#### Problem statement:
Produce a verbatim transcription of the entries, with all pictures omitted.
Dataset entries START
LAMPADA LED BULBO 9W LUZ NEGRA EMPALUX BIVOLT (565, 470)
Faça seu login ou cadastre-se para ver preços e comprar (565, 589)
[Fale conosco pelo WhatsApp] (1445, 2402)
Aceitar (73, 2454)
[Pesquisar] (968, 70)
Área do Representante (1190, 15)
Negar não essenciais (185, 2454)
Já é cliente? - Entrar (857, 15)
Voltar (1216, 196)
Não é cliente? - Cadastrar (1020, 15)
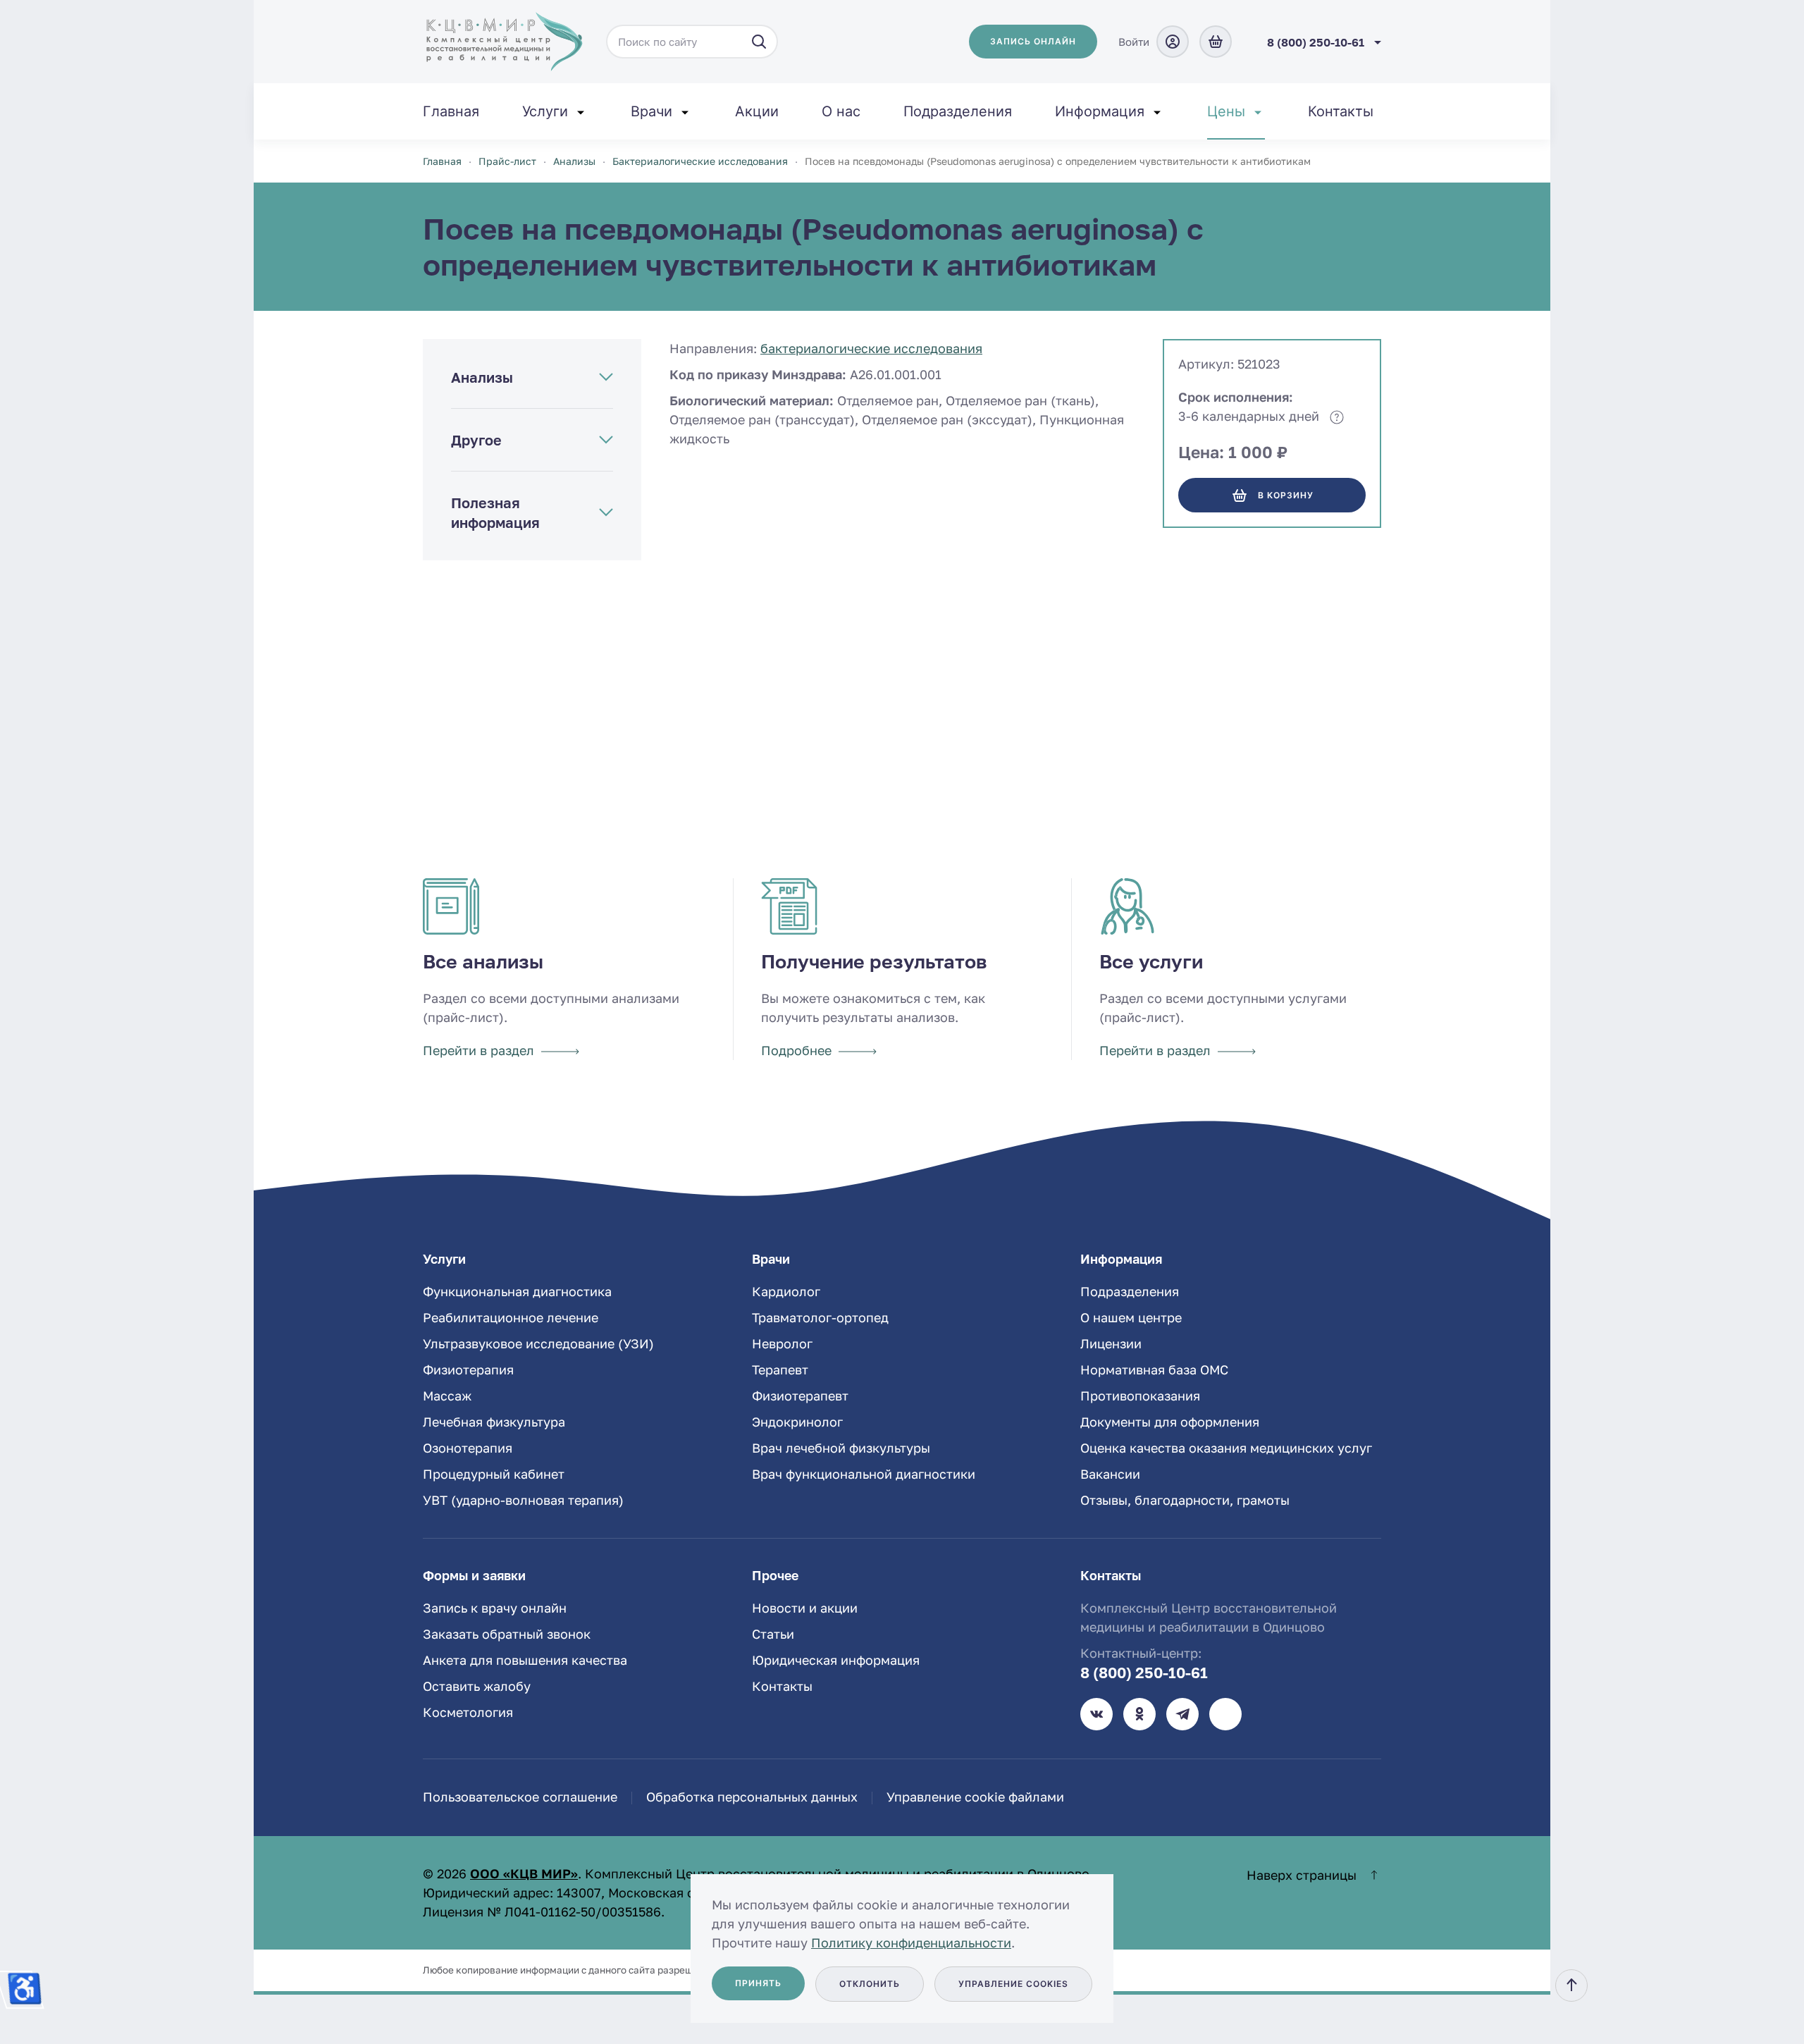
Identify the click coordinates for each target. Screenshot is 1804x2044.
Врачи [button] (651, 111)
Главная (451, 111)
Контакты (1340, 111)
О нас (841, 111)
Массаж (447, 1395)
Dataset entries END
#### Solved problem:
LAMPADA LED BULBO 9W LUZ NEGRA EMPALUX BIVOLT (565, 470)
Faça seu login ou cadastre-se para ver preços e comprar (565, 589)
[Fale conosco pelo WhatsApp] (1445, 2402)
Aceitar (73, 2454)
[Pesquisar] (968, 70)
Área do Representante (1190, 15)
Negar não essenciais (185, 2454)
Já é cliente? - Entrar (857, 15)
Voltar (1216, 196)
Não é cliente? - Cadastrar (1020, 15)
Identify the click coordinates for each target. Screenshot is 1804x2044.
Врачи [button] (651, 111)
Главная (451, 111)
Контакты (1340, 111)
О нас (841, 111)
Массаж (447, 1395)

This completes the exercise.